C’est au Salon de 1812 que Théodore Géricault expose son premier tableau, une magistrale composition qui révèle au public un jeune peintre fasciné par le spectacle de son temps. L’inspiration première de l’oeuvre provient d’une scène de rue, un cheval d’attelage emballé, simple motif de genre transposé par l’artiste en un monumental portrait équestre, celui d’Alexandre Dieudonné, un de ses amis lieutenant de la garde impériale. Alors que la bataille fait rage, l’officier pivote sur son cheval violemment cabré pour donner le signal de la charge. Présenté sous le titre de « Portrait équestre de M.D…, lieutenant des Gardes de l’Empereur », le tableau dépasse pourtant la figuration d’un simple individu. Le grand format est à l’époque réservé à la peinture d’histoire. Ici, il élève l’homme au rang de héros moderne.

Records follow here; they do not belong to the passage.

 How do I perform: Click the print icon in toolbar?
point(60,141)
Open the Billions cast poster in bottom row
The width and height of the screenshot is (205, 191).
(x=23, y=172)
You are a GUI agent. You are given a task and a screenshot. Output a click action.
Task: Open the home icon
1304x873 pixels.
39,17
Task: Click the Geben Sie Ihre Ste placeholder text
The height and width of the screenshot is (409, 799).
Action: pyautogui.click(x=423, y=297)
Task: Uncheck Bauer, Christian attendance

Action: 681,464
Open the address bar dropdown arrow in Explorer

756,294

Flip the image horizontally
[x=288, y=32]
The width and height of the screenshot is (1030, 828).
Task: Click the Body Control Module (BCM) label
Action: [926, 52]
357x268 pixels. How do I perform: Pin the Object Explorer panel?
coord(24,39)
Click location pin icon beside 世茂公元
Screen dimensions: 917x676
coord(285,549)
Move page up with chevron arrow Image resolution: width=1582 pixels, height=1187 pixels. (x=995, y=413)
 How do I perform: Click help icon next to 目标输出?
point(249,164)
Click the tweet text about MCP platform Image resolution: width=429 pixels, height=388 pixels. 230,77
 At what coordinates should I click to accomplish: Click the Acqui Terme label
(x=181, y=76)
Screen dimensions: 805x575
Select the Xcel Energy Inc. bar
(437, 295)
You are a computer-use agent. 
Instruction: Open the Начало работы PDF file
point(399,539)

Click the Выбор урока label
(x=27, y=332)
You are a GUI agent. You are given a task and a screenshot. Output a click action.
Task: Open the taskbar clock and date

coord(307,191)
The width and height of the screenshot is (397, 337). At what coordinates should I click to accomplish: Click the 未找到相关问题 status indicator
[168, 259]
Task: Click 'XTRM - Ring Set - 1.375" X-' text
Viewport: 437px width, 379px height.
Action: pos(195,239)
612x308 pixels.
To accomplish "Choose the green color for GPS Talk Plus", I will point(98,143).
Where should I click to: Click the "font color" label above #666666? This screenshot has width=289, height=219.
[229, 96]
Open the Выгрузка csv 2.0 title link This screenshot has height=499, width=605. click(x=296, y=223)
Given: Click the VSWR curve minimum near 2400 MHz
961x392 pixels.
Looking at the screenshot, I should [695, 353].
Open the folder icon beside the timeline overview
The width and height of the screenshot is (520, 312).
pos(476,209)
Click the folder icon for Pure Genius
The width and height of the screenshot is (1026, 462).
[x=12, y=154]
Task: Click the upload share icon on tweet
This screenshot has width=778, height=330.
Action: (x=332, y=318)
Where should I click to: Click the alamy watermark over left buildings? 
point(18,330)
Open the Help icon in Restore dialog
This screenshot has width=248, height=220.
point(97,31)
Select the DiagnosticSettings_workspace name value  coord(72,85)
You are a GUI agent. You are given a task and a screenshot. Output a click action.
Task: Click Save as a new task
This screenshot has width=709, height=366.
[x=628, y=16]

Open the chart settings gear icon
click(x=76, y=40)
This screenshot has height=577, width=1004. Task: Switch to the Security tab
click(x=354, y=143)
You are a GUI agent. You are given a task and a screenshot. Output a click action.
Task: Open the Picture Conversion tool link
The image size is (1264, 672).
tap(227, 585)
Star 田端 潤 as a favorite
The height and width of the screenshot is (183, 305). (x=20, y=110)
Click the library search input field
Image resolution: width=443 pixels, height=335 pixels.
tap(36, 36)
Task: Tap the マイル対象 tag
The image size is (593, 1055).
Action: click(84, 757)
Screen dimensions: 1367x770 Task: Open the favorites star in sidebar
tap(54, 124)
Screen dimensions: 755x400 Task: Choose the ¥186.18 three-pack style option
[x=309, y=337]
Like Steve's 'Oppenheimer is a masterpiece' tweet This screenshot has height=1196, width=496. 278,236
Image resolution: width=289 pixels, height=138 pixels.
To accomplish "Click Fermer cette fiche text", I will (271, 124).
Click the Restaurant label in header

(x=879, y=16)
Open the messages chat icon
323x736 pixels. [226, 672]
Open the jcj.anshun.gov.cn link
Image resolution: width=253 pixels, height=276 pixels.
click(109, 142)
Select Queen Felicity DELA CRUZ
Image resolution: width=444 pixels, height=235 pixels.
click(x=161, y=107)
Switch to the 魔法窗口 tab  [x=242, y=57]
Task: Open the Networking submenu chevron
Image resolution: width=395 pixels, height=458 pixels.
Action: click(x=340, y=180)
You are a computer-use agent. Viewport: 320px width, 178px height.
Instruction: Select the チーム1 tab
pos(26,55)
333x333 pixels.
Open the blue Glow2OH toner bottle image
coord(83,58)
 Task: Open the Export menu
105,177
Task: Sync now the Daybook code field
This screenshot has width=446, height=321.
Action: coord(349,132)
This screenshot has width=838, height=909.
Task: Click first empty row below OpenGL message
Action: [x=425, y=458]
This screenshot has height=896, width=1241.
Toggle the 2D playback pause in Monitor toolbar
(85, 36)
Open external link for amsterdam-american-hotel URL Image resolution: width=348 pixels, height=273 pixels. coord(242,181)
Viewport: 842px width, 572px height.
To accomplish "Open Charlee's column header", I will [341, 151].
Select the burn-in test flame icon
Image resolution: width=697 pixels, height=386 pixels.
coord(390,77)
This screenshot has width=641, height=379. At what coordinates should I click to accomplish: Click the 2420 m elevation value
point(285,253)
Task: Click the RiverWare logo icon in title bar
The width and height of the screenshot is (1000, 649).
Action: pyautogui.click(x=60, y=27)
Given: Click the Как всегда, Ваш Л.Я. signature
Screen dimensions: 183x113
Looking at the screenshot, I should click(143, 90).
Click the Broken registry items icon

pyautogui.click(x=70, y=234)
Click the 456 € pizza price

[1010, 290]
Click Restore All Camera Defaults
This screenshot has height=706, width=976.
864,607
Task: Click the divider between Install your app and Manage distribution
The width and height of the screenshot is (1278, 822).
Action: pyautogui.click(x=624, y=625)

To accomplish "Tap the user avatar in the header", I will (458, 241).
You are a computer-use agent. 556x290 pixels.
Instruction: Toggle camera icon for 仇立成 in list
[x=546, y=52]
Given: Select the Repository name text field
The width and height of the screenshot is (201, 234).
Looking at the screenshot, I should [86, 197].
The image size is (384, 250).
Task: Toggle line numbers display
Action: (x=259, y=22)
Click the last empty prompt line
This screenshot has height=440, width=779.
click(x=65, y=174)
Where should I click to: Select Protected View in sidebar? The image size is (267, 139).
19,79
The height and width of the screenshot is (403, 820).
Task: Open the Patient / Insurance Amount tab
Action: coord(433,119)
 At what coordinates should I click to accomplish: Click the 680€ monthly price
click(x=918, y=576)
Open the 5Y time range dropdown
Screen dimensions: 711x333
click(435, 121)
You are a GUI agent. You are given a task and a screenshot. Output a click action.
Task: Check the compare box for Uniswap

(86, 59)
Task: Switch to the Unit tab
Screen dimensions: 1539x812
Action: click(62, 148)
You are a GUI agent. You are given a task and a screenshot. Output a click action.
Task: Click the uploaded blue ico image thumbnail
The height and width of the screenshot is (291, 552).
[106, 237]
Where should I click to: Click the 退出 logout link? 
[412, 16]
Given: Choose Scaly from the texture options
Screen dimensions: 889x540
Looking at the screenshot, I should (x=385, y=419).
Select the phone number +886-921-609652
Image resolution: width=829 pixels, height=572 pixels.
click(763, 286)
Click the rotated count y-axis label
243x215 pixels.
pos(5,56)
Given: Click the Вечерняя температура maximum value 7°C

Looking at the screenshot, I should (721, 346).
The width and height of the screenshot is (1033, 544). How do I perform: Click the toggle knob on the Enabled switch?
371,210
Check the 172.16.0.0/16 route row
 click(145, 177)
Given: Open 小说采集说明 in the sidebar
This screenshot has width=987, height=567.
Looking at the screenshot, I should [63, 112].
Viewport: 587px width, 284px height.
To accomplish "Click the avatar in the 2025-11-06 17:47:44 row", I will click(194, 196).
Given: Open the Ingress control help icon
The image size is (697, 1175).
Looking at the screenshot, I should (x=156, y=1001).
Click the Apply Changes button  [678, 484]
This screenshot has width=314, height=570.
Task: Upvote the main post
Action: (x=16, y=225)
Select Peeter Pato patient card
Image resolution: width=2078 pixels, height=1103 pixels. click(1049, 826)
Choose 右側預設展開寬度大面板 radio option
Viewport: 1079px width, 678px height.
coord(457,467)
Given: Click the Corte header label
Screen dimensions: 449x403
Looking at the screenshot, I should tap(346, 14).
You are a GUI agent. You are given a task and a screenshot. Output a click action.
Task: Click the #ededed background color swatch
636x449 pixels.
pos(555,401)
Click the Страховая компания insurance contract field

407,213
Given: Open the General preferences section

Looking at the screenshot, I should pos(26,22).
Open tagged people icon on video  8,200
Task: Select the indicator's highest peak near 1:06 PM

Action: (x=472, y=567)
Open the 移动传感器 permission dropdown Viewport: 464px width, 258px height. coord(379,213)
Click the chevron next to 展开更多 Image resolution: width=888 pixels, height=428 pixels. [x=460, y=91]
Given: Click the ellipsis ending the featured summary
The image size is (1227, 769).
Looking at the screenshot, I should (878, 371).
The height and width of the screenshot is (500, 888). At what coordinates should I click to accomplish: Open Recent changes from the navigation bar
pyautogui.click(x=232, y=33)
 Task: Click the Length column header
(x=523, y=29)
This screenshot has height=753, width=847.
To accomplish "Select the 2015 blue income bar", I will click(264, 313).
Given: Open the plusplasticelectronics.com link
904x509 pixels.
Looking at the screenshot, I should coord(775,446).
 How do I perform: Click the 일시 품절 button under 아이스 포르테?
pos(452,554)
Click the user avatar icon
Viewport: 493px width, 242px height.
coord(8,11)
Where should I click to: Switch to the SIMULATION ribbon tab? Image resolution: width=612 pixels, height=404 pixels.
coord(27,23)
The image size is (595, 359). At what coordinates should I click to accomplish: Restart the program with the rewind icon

Peinte en quelques semaines, la toile porte en elle la fulgurance de l’épopée napoléonienne. La puissance du mouvement, la chaleur des coloris, le clair-obscur, la touche large et fougueuse qui conserve le caractère vibrant de l’esquisse, traduisent parfaitement l’ivresse de la guerre et l’ardeur du combattant. Symbolisant l’apogée des conquêtes militaires, cette œuvre en annonce aussi le déclin. Derrière l’éclat apparent de la victoire pointe le drame. La méditation du cavalier au cœur de l’action est troublante et prémonitoire. « Il se tourne vers nous, nous dit Michelet. Est-ce un adieu ? Il sait qu’il ne reviendra pas. Cette fois, il part pour mourir ». Géricault peint cette toile alors que la Grande Armée progresse vers Moscou. Quelques mois plus tard le désastre est complet et le lieutenant Dieudonné disparaît à 34 ans dans les neiges de Russie.
Au Salon de 1814, Géricault offre un pendant à son premier chef-d’œuvre. « Le cuirassier blessé quittant le feu » s’affirme cette fois comme le véritable reflet de la défaite. Deux tableaux qui, sans allégorie ni idéalisation, incarnent en un saisissant raccourci le triomphe et la chute de l’Empire.